No, we’ve seen this trick before. The City Council doesn’t appear to want change; they’ve made that clear. One Councillor said as much when he made it clear he was worried that the Human Rights Commission might disturb the operations of government. What operations of municipal government the Councillor believed were in such violation of human rights that a Commission to explore such violations would impede their business was never mentioned.
Instead of change, this City Council wants to sit back, meekly applaud one another for making “compromises” on “divisive issues”. I thought these men and women were supposed to be our leaders. I thought we could expect more from them than do-nothing resolutions, ignoring hate crimes in our community, and shouting at each other. I thought we could expect action.
I’m sad to say I was wrong.
I Support Tony Zambuto
The events of the past few weeks compel me to offer some information in support of Revere City Councilor Anthony Zambuto, whom I feel is being unfairly characterized. Please allow me to frame my comments in context with some background. Community Action Programs Inter-City, Inc. (CAPIC) is the designated anti-poverty agency serving low income residents of Chelsea, Revere and Winthrop. The non-profit exists to identify the causes of poverty in our area and develop strategies to eliminate the barriers that keep people from becoming self-sufficient.
I retired from that organization in October 2019 after a 48-year career. Throughout my career at CAPIC, I endeavored to address the issues of poverty facing all persons in need of hope and opportunity. I found that poverty doesn’t pick a season when it strikes; it doesn’t pick race, culture, color, religious denomination, gender or natural origin. Poverty and hardship doesn’t discriminate. I grew up in Revere public housing. We lived in Veterans Housing on Broadway, then Constitution Ave. I was never embarrassed by that opportunity that our family desperately needed. I believe the experience keeps me grounded and sensitive to the needs of people who face hardship. My Dad was 100% disabled veteran from WW2 and couldn’t work for ten years after an honorable discharge. He eventually regained his health and overcame the disadvantage that a disability incurs. Many, however, due to their race, color, heritage, linguistic inability, lack of education, gender or religion cannot overcome disadvantage and continue to remain in poverty. CAPIC is there to help balance the equation and provide opportunity where and when it doesn’t exist.

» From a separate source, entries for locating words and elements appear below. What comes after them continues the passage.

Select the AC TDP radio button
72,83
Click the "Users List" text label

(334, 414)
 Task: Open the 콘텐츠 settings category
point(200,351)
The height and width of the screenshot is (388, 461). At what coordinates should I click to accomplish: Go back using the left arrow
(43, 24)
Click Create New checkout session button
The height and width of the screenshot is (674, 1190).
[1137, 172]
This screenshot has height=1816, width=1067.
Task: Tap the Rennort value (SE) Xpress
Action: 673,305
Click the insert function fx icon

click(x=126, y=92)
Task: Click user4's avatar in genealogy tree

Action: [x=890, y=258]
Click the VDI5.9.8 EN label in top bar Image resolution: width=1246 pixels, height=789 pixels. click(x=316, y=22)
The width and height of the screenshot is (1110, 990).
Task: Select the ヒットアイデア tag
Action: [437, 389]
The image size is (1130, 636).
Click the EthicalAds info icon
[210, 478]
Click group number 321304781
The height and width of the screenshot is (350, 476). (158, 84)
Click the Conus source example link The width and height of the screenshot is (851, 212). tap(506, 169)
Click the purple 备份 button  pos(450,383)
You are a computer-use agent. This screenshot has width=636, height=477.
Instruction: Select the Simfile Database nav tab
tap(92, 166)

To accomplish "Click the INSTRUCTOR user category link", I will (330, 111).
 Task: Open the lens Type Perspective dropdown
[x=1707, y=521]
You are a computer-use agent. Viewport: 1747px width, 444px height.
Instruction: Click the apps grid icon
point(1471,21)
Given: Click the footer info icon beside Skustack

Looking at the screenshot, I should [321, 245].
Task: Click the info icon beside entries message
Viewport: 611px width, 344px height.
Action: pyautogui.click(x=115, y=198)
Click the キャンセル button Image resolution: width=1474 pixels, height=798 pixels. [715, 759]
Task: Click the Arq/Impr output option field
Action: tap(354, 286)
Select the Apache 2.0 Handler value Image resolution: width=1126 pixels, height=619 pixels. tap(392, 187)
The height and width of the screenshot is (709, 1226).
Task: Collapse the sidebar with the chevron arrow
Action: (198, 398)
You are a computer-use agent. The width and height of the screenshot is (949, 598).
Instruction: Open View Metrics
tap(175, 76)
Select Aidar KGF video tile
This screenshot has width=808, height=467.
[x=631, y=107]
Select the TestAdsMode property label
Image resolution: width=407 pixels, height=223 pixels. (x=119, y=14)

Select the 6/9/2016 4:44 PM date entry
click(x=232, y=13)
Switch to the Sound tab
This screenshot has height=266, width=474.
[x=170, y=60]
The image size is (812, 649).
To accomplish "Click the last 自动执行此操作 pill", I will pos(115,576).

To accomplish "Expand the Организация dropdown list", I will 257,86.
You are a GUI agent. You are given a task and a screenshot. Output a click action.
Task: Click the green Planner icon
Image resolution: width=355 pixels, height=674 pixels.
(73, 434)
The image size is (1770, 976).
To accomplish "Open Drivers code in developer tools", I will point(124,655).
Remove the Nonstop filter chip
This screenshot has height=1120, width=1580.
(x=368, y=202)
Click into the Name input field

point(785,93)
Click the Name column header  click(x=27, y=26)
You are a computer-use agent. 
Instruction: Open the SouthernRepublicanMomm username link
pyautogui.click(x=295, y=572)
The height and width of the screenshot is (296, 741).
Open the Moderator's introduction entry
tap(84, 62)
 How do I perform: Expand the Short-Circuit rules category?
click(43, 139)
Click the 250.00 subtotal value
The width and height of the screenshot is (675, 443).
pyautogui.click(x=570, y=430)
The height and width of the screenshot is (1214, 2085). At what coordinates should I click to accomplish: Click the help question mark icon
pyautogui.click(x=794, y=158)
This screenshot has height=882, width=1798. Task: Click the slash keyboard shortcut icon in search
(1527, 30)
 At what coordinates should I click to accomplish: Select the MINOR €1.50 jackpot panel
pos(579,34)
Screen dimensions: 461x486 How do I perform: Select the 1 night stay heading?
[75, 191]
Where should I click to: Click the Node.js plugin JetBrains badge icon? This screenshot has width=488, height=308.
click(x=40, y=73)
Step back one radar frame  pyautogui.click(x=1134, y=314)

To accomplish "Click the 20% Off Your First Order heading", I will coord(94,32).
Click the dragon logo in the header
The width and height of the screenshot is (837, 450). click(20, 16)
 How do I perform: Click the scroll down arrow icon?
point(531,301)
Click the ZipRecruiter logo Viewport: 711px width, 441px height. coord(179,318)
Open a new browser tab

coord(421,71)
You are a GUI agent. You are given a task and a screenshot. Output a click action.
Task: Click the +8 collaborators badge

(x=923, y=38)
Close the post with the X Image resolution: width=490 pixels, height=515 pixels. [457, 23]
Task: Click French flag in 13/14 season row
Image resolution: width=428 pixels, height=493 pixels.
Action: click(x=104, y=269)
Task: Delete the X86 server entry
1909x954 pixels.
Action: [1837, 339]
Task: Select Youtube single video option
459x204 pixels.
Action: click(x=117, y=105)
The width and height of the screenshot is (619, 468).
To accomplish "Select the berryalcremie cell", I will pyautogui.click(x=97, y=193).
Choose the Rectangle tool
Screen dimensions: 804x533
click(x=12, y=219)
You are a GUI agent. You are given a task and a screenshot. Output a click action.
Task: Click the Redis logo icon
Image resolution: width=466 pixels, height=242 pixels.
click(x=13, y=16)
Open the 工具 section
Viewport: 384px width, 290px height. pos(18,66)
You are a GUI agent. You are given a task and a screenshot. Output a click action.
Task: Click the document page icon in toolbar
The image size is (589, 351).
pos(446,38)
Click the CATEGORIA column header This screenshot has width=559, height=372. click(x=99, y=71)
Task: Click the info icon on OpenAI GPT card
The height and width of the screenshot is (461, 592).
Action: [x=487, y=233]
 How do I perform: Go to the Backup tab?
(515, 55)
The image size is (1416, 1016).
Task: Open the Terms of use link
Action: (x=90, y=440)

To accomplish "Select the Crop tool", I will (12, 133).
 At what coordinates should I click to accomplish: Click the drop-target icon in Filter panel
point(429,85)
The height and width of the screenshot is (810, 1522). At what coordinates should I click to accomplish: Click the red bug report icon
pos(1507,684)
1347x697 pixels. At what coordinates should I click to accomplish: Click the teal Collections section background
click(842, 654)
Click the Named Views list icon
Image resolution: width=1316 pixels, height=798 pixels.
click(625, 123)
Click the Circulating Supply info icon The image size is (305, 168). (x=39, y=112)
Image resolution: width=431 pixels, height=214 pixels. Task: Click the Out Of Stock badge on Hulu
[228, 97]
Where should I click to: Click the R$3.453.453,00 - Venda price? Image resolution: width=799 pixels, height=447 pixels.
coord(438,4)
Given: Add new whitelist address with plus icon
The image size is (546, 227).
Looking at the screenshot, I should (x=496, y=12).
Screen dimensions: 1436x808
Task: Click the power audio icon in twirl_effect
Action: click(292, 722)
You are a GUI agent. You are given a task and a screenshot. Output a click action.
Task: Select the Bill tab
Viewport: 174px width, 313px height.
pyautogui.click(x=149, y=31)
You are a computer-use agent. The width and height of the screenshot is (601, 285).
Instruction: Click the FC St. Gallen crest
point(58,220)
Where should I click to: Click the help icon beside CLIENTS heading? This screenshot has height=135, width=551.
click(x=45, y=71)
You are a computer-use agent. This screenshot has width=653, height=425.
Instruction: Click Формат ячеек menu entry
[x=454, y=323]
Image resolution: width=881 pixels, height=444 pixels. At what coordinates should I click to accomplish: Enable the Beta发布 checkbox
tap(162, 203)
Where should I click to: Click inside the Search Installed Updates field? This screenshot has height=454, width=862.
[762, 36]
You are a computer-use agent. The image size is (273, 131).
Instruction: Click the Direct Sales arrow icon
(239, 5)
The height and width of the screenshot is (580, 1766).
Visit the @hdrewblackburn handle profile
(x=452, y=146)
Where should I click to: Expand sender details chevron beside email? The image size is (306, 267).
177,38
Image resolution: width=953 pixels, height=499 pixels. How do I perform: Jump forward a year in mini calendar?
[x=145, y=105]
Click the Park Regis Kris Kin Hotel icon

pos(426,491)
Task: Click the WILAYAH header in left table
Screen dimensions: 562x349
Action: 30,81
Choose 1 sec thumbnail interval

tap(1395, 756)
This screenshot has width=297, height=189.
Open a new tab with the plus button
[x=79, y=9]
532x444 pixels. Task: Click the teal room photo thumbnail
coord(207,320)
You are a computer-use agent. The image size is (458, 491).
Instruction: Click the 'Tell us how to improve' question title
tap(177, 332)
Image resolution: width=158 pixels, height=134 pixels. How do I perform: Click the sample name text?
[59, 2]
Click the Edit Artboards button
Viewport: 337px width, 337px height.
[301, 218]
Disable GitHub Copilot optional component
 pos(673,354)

Anthony Zambuto has served as a volunteer member of the CAPIC Board of Directors since 2000. For twenty years he has been an active participant in the anti-poverty dialogue that shaped two decades of programming. Councilor Zambuto, along with a long list of other dedicated Board members has contributed to the development of the programs that provide services to help all people become self-sufficient in the three-community area and to that end he has been on a team that has enriched the lives of thousands. I have never been a witness to any comment or remark that could be considered inappropriate by Councilor Zambuto, in fact he has been a champion of those in need and I promise you he has never been in favor or against any particular segment of the population. Councilor Zambuto, like all Board and Staff of the CAPIC organization takes great pride in helping others. Whatever has led to the recent criticism of Councilor Zambuto by some, is not warranted in my opinion.